WRITTEN PROBLEM 1:
Answer these questions using the RSA passage below:
(a) Before asymmetric encryption, what did someone have to physically transport?
(b) Which key does Bob use to encrypt a secret for Alice?
(c) Who is named as the author of the public key encryption image?
WRITTEN PROBLEM 2: Take the passage on RSA further, picking up right after its final line.

PASSAGE:

──────

RSA solves a seemingly impossible problem: how can two parties exchange secret messages without a pre-existing secure channel? Before asymmetric encryption, they couldn’t. Someone had to physically transport a shared secret. Thanks to RSA, now anyone with an internet connection can exchange private messages with anyone else. This simple mathematical trick changed the world, and the core idea is elegant enough to explain concisely.

High-Level Scheme

Everyone has a key pair: a public key (share widely) and a private key (keep secret).
To send Alice a secret, Bob encrypts with Alice’s public key. Only Alice can decrypt with her private key.

Public key encryption (public domain) via Wikimedia Commons. Author: David Göthberg.

──────

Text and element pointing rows
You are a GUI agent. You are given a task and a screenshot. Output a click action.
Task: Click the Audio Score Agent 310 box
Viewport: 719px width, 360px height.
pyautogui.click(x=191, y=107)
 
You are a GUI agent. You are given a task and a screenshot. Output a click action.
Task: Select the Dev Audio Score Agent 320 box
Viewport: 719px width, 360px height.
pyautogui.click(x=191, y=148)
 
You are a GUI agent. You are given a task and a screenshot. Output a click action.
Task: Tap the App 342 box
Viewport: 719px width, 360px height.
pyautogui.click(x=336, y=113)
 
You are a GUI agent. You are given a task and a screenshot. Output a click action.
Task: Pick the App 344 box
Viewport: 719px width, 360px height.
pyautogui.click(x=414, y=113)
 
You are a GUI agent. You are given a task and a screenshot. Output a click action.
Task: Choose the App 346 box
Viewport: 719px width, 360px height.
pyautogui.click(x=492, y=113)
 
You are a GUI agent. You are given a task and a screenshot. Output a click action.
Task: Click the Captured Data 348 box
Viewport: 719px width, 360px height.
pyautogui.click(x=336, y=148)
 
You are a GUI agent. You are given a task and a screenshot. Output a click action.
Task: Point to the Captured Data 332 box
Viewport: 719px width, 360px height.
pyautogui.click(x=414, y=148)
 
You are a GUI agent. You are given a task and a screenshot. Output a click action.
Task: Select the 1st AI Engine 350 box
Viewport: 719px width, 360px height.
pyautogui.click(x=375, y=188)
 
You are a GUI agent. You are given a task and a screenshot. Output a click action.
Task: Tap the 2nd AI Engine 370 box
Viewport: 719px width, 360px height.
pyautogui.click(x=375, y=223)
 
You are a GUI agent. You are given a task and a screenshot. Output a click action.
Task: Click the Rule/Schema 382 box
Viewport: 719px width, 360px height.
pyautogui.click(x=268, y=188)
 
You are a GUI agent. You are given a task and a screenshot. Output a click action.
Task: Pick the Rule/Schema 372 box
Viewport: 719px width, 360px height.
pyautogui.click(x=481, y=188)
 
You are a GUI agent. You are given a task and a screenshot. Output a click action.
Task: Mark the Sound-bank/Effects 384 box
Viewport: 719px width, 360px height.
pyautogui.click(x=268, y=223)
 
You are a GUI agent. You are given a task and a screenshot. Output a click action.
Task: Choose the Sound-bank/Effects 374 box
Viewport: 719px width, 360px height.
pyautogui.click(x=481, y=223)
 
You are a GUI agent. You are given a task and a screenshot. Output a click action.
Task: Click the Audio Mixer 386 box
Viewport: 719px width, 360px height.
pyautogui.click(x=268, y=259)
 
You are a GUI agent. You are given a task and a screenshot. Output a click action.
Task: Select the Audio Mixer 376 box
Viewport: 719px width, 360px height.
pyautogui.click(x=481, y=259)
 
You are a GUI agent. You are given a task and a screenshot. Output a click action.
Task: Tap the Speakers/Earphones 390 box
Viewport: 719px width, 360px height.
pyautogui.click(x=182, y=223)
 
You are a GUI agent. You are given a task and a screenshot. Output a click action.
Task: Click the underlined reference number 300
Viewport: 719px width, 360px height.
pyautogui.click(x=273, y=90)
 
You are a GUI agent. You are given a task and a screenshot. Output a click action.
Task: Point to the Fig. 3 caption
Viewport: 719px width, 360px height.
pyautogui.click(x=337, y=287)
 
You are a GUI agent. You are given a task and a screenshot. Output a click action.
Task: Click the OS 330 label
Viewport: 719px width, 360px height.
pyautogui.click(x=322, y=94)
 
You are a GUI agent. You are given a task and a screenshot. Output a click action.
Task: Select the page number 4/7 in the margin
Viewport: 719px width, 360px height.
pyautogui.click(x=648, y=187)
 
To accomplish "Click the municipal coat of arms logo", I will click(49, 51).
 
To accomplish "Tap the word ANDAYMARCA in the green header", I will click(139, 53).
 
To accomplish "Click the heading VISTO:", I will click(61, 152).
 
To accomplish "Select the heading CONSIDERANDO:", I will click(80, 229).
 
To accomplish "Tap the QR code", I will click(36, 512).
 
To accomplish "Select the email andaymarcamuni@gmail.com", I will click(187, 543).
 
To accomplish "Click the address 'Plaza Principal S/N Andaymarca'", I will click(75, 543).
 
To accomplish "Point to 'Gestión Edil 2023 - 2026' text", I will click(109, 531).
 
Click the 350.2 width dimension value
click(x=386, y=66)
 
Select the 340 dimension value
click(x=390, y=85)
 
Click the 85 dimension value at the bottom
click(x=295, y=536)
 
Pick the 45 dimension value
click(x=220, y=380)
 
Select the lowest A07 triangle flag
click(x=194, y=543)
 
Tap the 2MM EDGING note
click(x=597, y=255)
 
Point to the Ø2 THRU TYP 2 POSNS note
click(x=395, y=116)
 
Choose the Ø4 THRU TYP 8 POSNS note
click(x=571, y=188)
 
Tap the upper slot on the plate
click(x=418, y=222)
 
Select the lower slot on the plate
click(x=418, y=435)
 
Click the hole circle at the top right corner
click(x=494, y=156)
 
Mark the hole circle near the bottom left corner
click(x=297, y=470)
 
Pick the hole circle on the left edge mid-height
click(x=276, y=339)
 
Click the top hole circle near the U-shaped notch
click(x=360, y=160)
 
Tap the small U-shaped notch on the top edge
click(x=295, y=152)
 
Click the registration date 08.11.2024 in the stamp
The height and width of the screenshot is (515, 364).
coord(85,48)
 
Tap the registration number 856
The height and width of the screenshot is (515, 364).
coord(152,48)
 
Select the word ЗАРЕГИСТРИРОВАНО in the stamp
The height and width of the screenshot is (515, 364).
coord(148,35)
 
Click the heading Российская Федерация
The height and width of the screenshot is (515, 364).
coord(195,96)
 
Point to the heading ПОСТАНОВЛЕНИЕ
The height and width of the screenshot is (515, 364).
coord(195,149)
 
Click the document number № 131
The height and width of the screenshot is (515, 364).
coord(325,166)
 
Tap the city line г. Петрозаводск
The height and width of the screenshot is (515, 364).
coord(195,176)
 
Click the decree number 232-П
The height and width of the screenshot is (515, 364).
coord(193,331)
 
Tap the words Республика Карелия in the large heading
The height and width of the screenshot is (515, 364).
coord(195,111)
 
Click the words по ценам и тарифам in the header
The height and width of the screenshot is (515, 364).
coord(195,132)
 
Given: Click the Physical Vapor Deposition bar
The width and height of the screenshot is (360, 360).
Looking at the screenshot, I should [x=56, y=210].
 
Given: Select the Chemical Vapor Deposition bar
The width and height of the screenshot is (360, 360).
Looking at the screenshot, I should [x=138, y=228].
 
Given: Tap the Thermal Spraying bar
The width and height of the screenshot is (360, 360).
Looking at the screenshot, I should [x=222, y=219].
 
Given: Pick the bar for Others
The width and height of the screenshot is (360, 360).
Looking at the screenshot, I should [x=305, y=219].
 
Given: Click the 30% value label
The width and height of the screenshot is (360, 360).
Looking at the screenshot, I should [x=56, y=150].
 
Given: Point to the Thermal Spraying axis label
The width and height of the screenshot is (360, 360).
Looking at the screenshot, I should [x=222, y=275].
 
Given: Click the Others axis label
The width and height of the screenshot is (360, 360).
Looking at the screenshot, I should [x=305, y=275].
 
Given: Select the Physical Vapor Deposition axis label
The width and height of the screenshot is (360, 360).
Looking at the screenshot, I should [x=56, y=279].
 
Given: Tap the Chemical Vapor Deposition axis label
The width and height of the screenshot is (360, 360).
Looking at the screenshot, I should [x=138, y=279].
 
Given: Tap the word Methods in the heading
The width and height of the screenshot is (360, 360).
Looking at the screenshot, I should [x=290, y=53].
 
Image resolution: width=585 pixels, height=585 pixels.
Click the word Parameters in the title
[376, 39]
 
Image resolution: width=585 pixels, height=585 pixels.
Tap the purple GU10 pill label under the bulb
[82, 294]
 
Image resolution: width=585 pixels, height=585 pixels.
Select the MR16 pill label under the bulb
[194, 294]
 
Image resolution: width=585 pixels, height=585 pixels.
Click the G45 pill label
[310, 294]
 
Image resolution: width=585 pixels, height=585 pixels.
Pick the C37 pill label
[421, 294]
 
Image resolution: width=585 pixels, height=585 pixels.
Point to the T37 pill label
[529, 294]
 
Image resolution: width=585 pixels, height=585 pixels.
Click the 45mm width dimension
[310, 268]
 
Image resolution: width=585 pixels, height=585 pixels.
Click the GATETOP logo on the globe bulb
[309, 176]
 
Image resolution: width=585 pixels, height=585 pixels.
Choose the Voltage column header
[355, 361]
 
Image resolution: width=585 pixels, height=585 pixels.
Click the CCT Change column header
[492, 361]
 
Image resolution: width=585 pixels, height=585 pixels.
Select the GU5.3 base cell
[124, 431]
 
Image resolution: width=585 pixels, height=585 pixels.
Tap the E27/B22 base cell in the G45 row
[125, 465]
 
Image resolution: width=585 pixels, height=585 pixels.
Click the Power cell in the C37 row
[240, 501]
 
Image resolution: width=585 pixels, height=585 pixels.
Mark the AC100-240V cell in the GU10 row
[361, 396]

──────

EXERCISE ANSWER 1:
(a) A shared secret.
(b) Alice's public key.
(c) David Göthberg.

EXERCISE ANSWER 2:
Preliminaries

RSA is built on a trapdoor function: an operation that’s easy to perform but hard to reverse without knowing a secret. In RSA, the trapdoor is multiplication vs. factoring.

Prime Factorization

Every number can be uniquely decomposed into a product of prime numbers (fundamental theorem of arithmetic).

Some examples:

\(6 = 2 \times 3\)
\(7 = 7\) (prime)
\(12 = 2 \times 2 \times 3\)

Multiplication is Easy, Factoring is Hard

For large numbers, computing \(p \times q = n\) is easy, but finding \(p\) and \(q\) from \(n\) is hard. The best known factoring algorithms take roughly exponential time in the number of digits of \(n\).

We always use prime \(p\) and \(q\), in which case they are the only factors of \(n\). The secret key will be related to \(p\) and \(q\), and the public key will include \(n\).

Coprimality

Two numbers are coprime if their greatest common divisor (gcd) is 1. This means they share no factors.

Examples:

4 and 15 are coprime (gcd = 1)
3 and 12 are not coprime (common factor of \(3\))

Euler’s Totient Function

\(\phi(n)\) = the number of integers less than \(n\) that are coprime to \(n\).

Note that \(\phi(p) = p - 1\) if \(p\) is prime.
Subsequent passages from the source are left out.